Stored records:
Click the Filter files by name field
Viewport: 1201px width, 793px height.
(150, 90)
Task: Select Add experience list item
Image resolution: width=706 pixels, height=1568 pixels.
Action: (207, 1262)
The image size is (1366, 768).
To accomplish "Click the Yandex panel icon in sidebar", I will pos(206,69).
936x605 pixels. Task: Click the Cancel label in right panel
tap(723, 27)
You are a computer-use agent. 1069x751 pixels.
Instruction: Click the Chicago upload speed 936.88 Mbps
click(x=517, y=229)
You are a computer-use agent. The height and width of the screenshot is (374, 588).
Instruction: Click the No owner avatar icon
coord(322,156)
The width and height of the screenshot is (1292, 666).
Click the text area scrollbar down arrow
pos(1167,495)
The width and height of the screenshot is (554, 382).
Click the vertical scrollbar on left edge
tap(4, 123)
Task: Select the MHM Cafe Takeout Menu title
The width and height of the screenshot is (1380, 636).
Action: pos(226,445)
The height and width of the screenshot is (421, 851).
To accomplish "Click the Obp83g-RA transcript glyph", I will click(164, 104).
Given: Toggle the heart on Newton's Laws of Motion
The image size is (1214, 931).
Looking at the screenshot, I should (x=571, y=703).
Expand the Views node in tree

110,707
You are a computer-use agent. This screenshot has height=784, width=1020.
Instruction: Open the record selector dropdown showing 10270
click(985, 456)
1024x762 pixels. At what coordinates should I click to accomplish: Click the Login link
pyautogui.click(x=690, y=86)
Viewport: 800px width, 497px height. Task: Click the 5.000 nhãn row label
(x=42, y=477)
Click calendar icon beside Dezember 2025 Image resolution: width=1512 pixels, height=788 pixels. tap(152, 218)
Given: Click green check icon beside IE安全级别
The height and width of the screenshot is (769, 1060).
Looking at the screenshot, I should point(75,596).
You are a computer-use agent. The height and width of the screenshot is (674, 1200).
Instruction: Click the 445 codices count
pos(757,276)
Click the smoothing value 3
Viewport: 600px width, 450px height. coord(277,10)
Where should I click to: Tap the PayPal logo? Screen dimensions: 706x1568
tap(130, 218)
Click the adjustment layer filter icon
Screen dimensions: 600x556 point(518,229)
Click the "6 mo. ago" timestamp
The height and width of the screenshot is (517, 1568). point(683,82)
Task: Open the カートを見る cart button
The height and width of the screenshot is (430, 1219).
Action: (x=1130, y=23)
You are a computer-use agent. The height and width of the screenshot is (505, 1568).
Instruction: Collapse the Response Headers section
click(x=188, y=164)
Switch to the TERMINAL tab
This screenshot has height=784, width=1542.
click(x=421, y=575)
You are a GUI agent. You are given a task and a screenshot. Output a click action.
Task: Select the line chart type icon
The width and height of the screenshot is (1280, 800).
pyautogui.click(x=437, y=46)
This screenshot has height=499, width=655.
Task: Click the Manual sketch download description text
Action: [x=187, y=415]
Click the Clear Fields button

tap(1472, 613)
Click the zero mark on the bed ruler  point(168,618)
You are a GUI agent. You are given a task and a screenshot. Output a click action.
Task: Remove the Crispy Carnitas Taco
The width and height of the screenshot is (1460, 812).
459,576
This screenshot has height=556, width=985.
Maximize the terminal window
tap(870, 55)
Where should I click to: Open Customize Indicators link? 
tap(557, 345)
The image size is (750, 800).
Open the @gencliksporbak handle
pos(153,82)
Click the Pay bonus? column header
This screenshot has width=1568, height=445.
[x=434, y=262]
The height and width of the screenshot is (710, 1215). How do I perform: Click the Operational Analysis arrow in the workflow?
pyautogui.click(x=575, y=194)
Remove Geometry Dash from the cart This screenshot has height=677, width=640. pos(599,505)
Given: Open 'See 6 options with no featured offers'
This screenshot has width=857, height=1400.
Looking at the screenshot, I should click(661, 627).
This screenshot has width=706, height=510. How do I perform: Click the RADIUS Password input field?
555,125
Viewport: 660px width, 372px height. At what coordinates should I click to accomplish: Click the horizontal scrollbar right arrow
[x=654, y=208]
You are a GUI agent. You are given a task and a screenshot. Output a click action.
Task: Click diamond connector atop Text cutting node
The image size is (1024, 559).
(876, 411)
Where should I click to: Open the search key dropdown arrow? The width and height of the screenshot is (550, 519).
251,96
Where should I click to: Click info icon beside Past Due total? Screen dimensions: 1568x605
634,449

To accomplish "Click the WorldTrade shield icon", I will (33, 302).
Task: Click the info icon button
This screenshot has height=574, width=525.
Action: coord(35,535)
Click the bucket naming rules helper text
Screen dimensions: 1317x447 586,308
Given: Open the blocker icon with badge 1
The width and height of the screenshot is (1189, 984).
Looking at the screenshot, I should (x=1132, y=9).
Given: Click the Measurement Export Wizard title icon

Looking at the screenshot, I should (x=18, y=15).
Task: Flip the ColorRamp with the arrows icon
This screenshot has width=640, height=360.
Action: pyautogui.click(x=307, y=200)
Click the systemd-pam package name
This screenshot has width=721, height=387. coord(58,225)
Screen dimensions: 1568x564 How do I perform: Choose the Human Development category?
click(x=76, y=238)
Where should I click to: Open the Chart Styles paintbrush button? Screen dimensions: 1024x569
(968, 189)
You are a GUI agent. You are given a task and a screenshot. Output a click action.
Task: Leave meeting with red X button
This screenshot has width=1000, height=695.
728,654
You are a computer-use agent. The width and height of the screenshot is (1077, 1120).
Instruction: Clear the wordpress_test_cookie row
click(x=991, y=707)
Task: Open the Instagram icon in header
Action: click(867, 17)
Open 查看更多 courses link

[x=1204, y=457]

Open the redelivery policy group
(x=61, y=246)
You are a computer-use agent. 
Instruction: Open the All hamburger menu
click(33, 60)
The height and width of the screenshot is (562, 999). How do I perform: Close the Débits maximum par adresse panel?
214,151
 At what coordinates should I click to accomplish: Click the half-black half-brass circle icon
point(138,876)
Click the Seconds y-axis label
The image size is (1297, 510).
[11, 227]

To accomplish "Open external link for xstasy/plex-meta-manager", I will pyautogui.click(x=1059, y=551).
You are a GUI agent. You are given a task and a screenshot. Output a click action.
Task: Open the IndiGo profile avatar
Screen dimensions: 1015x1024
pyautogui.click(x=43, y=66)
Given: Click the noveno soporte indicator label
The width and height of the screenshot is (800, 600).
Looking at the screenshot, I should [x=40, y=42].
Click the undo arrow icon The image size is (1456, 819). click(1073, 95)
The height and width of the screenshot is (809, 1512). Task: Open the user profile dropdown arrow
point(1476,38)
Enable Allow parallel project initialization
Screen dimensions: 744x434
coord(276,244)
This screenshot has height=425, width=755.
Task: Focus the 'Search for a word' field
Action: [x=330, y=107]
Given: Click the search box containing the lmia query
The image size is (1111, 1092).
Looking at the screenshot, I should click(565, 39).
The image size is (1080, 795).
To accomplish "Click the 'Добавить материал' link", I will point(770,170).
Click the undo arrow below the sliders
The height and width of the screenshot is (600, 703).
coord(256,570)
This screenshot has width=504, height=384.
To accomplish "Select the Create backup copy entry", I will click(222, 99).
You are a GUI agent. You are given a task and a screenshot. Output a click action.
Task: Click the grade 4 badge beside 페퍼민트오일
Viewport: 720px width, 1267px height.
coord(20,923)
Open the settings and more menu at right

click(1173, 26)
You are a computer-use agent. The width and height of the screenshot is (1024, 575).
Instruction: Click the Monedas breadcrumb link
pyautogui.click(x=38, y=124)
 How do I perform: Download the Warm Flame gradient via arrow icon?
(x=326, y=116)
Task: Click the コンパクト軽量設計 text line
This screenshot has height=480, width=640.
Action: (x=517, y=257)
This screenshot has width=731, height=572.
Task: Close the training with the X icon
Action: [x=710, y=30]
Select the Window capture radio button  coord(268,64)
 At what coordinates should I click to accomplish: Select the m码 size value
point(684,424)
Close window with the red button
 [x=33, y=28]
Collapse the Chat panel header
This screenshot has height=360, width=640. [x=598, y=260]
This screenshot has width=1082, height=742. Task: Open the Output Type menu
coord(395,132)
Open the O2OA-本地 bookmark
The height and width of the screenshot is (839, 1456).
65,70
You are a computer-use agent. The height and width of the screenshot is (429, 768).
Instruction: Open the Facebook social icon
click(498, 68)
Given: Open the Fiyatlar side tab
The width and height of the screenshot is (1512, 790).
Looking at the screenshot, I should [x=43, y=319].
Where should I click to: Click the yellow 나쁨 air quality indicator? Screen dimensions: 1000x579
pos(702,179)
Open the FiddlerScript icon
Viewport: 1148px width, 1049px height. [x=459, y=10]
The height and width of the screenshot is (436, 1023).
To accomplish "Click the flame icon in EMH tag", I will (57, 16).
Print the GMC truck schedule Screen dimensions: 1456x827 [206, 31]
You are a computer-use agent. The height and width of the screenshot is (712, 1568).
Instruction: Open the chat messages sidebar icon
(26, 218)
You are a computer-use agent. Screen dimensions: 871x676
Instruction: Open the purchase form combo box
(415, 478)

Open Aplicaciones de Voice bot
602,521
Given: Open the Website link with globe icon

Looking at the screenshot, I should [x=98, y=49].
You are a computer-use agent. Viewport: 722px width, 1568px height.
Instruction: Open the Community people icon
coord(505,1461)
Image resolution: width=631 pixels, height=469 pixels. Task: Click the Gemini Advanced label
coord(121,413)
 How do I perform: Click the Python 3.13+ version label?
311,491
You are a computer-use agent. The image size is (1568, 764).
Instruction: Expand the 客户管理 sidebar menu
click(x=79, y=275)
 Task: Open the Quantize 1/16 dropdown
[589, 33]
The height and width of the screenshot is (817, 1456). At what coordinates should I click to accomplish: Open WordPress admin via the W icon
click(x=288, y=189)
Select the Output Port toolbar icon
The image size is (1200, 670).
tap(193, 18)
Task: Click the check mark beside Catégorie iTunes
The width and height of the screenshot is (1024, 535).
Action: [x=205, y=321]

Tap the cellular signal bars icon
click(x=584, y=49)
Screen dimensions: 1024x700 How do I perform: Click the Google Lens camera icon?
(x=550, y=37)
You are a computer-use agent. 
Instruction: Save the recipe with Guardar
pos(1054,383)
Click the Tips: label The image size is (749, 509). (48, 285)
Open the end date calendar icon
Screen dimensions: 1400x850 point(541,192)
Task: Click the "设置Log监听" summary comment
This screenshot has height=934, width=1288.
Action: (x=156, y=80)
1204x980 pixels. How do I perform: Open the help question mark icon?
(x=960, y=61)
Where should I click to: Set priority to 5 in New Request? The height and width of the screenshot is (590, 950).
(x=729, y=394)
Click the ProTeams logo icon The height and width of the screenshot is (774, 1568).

Exercise directions:
Look through the entries above; copy every line holding the string "cart".

Answer to this task:
Task: Open the カートを見る cart button
Remove Geometry Dash from the cart This screenshot has height=677, width=640. pos(599,505)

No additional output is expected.